-- Data extracted from a collection --
++++++++++++++++++++

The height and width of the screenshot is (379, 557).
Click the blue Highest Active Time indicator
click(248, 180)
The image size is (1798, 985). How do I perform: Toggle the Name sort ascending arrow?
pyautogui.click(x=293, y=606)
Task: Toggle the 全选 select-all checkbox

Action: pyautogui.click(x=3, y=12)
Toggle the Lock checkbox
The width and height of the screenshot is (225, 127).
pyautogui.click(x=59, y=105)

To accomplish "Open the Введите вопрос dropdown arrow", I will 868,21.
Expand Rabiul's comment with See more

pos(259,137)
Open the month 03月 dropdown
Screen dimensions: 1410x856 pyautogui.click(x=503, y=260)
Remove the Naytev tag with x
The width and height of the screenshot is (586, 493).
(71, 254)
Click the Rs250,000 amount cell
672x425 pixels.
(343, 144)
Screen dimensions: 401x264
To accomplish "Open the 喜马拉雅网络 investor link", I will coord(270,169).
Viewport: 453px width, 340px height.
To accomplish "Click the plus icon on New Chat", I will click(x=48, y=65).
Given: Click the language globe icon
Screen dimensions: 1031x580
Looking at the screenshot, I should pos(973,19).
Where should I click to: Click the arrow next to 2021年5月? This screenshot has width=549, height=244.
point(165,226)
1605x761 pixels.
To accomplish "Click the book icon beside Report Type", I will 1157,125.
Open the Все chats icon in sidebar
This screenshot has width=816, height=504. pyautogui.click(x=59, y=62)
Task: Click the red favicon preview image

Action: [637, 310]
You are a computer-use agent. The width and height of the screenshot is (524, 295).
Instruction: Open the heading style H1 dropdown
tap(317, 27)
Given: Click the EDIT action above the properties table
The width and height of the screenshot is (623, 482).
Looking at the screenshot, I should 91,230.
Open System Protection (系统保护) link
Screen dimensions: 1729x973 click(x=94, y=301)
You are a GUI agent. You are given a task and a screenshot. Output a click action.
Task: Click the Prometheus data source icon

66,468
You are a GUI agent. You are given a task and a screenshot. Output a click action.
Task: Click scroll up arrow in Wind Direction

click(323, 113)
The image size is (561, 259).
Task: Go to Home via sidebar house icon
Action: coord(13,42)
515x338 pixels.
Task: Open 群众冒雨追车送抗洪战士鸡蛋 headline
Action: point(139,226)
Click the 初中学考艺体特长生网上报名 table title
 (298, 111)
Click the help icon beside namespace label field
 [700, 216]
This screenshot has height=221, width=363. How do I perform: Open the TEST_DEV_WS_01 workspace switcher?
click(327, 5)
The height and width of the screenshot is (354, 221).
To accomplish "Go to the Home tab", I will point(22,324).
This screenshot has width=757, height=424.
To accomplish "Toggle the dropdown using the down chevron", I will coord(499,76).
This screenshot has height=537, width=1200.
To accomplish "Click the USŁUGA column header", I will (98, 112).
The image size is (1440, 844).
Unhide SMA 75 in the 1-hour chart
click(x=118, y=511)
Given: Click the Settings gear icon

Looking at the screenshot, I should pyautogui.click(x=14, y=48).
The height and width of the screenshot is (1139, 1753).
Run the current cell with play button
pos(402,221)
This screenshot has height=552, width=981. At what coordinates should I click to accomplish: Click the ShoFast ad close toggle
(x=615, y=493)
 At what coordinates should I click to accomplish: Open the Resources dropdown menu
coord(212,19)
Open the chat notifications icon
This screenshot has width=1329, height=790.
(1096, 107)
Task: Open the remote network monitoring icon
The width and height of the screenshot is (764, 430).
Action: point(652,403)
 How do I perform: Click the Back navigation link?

++++++++++++++++++++

-- Goal --
Can you reproduce the entire listing above, line for line, with no changes?

-- Output for this exercise --
The height and width of the screenshot is (379, 557).
Click the blue Highest Active Time indicator
click(248, 180)
The image size is (1798, 985). How do I perform: Toggle the Name sort ascending arrow?
pyautogui.click(x=293, y=606)
Task: Toggle the 全选 select-all checkbox

Action: pyautogui.click(x=3, y=12)
Toggle the Lock checkbox
The width and height of the screenshot is (225, 127).
pyautogui.click(x=59, y=105)

To accomplish "Open the Введите вопрос dropdown arrow", I will 868,21.
Expand Rabiul's comment with See more

pos(259,137)
Open the month 03月 dropdown
Screen dimensions: 1410x856 pyautogui.click(x=503, y=260)
Remove the Naytev tag with x
The width and height of the screenshot is (586, 493).
(71, 254)
Click the Rs250,000 amount cell
672x425 pixels.
(343, 144)
Screen dimensions: 401x264
To accomplish "Open the 喜马拉雅网络 investor link", I will coord(270,169).
Viewport: 453px width, 340px height.
To accomplish "Click the plus icon on New Chat", I will click(x=48, y=65).
Given: Click the language globe icon
Screen dimensions: 1031x580
Looking at the screenshot, I should pos(973,19).
Where should I click to: Click the arrow next to 2021年5月? This screenshot has width=549, height=244.
point(165,226)
1605x761 pixels.
To accomplish "Click the book icon beside Report Type", I will 1157,125.
Open the Все chats icon in sidebar
This screenshot has width=816, height=504. pyautogui.click(x=59, y=62)
Task: Click the red favicon preview image

Action: [637, 310]
You are a computer-use agent. The width and height of the screenshot is (524, 295).
Instruction: Open the heading style H1 dropdown
tap(317, 27)
Given: Click the EDIT action above the properties table
The width and height of the screenshot is (623, 482).
Looking at the screenshot, I should 91,230.
Open System Protection (系统保护) link
Screen dimensions: 1729x973 click(x=94, y=301)
You are a GUI agent. You are given a task and a screenshot. Output a click action.
Task: Click the Prometheus data source icon

66,468
You are a GUI agent. You are given a task and a screenshot. Output a click action.
Task: Click scroll up arrow in Wind Direction

click(323, 113)
The image size is (561, 259).
Task: Go to Home via sidebar house icon
Action: coord(13,42)
515x338 pixels.
Task: Open 群众冒雨追车送抗洪战士鸡蛋 headline
Action: point(139,226)
Click the 初中学考艺体特长生网上报名 table title
 (298, 111)
Click the help icon beside namespace label field
 [700, 216]
This screenshot has height=221, width=363. How do I perform: Open the TEST_DEV_WS_01 workspace switcher?
click(327, 5)
The height and width of the screenshot is (354, 221).
To accomplish "Go to the Home tab", I will point(22,324).
This screenshot has width=757, height=424.
To accomplish "Toggle the dropdown using the down chevron", I will coord(499,76).
This screenshot has height=537, width=1200.
To accomplish "Click the USŁUGA column header", I will (98, 112).
The image size is (1440, 844).
Unhide SMA 75 in the 1-hour chart
click(x=118, y=511)
Given: Click the Settings gear icon

Looking at the screenshot, I should pyautogui.click(x=14, y=48).
The height and width of the screenshot is (1139, 1753).
Run the current cell with play button
pos(402,221)
This screenshot has height=552, width=981. At what coordinates should I click to accomplish: Click the ShoFast ad close toggle
(x=615, y=493)
 At what coordinates should I click to accomplish: Open the Resources dropdown menu
coord(212,19)
Open the chat notifications icon
This screenshot has width=1329, height=790.
(1096, 107)
Task: Open the remote network monitoring icon
The width and height of the screenshot is (764, 430).
Action: point(652,403)
 How do I perform: Click the Back navigation link?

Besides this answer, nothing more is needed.